__PROVIDED TEXT__:
Based on all this—and many other aspects I haven’t mentioned—I found myself after school (itself an institution of control and gaslighting) completely confused, frustrated, and with zero idea what to do with myself.
I had no grounding for how to build a life. No clue on where to put my energy and attention. No idea how to have a sense of self or create a future. I lacked a deep sense of support and security.
My life, my reactions, my responses and my general point of view were one big conglomeration of coping mechanisms to find safety and security. And chose this through finding women who would be willing to take care of me and support me (This is a whole exploration in itself, keep an eye out for that article).
PART 2: The Two Men & Finding the Boy
Here’s where it gets messy.
When you live in survival mode for long enough, you learn to present different versions of yourself. There’s Man One: the one you want people to see and believe in. The one you wished you were and could be. Charming, together, capable. And then there’s Man Two: what those who get close enough to you actually experience. Confusing. Reactive. Controlling.
Both are a confusing mix of the real you (the being beneath it all) and the coping mechanism parts of you that kept you ‘alive’ in the need to survive.
It’s an even more confusing dynamic for others to deal with because not only does it make them feel wrong and confused about what’s actually going on (gaslighting), but it also triggers and challenges their own deepest coping mechanisms. And that’s how ‘the narcissist’ wins—by keeping control, by strategising, all in the name of safety and survival.

__MATERIAL PROVIDED__:
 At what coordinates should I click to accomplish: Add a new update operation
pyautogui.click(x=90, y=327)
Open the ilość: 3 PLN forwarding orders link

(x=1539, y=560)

...

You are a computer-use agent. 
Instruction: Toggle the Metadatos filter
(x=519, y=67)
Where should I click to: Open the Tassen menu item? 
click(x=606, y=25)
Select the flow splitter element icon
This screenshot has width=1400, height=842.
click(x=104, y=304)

--

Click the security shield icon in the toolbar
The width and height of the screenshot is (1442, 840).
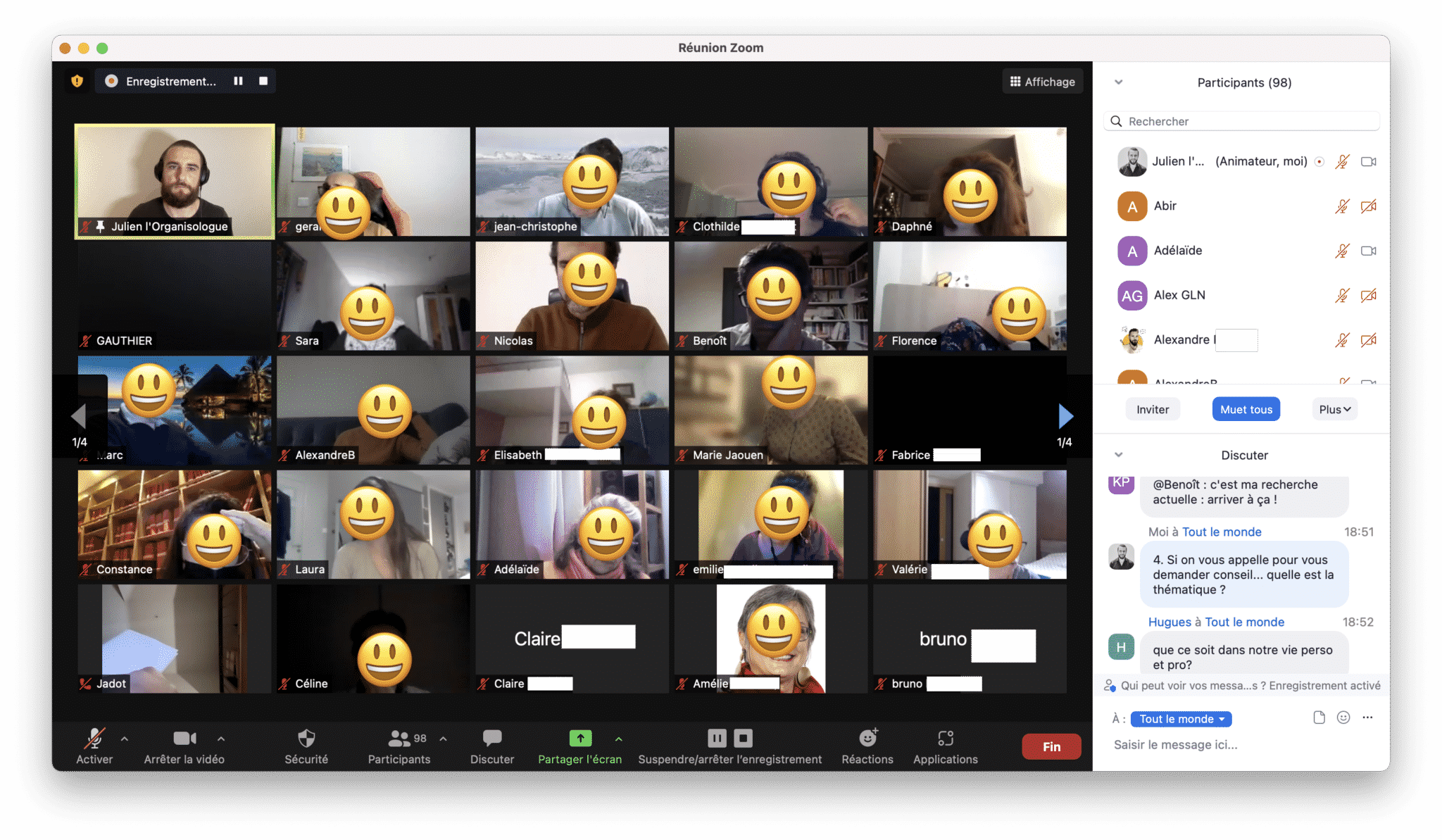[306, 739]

__REQUIRED ACTIONS__:
1: Update the essay on survival mode from "My life, my" through "for that article).", with "conglomeration" changed to "tangle".
2: In the essay on survival mode, which three words describe Man Two?

__FULL ANSWERS__:
1:
My life, my reactions, my responses and my general point of view were one big tangle of coping mechanisms to find safety and security. And chose this through finding women who would be willing to take care of me and support me (This is a whole exploration in itself, keep an eye out for that article).

2: Confusing, reactive, and controlling.